Manziel, who was drafted No. 22 overall by the Browns in 2014, added that he did not want to just play pro football but that he would only return to the game if he got an opportunity to play in the NFL.
“I remember calling my agent, being like, ‘I think I’m gonna try and make a comeback.’ He’s like, ‘OK, we’ll start talking with some guys, UFL, XFL,'” Manziel said. “And I’m just sitting there thinking like, ‘There’s no way I’m going back to f–king play in one of these early leagues… UFL… XFL… Anything like that.'”
The Texas A&M legend was one of the best quarterbacks in college football in 2013 and 2014, winning the Heisman Trophy as a freshman.

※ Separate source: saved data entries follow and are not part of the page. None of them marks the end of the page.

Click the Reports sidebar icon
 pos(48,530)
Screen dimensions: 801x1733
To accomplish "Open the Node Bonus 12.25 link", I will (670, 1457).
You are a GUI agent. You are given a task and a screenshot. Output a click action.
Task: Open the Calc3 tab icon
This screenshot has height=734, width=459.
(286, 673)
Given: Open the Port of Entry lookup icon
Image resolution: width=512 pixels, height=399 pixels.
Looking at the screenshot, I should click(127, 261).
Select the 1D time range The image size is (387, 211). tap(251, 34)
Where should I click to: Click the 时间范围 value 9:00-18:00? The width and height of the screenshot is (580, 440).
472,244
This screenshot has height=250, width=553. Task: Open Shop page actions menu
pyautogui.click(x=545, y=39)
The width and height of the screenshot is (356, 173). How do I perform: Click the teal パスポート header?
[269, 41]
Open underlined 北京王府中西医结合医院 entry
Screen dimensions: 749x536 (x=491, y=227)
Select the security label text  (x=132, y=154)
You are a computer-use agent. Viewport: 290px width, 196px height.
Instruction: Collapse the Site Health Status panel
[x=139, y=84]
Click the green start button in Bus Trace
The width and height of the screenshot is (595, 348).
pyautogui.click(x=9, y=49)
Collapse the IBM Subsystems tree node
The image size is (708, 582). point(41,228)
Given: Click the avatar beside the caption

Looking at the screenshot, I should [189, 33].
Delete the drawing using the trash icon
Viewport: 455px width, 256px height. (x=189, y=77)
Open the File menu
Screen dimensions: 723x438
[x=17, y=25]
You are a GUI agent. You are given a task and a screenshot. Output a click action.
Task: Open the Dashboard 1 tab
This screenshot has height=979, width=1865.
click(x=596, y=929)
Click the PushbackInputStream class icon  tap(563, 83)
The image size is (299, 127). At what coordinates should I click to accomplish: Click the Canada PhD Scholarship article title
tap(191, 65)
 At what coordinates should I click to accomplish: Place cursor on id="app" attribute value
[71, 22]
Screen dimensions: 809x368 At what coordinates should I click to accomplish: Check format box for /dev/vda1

His well-known partying lifestyle, off-field scandals and watching “zero” game film did not help his career, which he talked about in a 2023 Netflix documentary. Manziel was seen as a possibility as a top-five talent in the 2014 NFL Draft but slipped to Cleveland late in the first round.
He later admitted he attempted suicide after being release by Cleveland.
“I think I was just running from problems,” Manziel said in “Untold: Johnny Football.” “Direct self-sabotage, trying to burn this thing down. I had planned to do everything that I wanted to do at that point in my life. Spend as much money as I possibly could, and then my plan was to take my life.
“Months prior, went and bought a gun that I knew I was gonna use. I wanted it to get as bad as humanly possible to where it made sense, and it made it seem like an excuse and an out for me.”
He lasted just two years with the Browns with a 74.4 quarterback rating before his NFL career was over.
After his short NFL tenure, he bounced around the CFL, Alliance of American Football and the Fan Controlled Football league.
Even though Manziel would like to return to the game’s top league, he admitted to Paul that his chances of making it are slim.
“As much as I would like to think that that’s something I can do, I think at 32, my chances are probably pretty chopped,” Manziel said.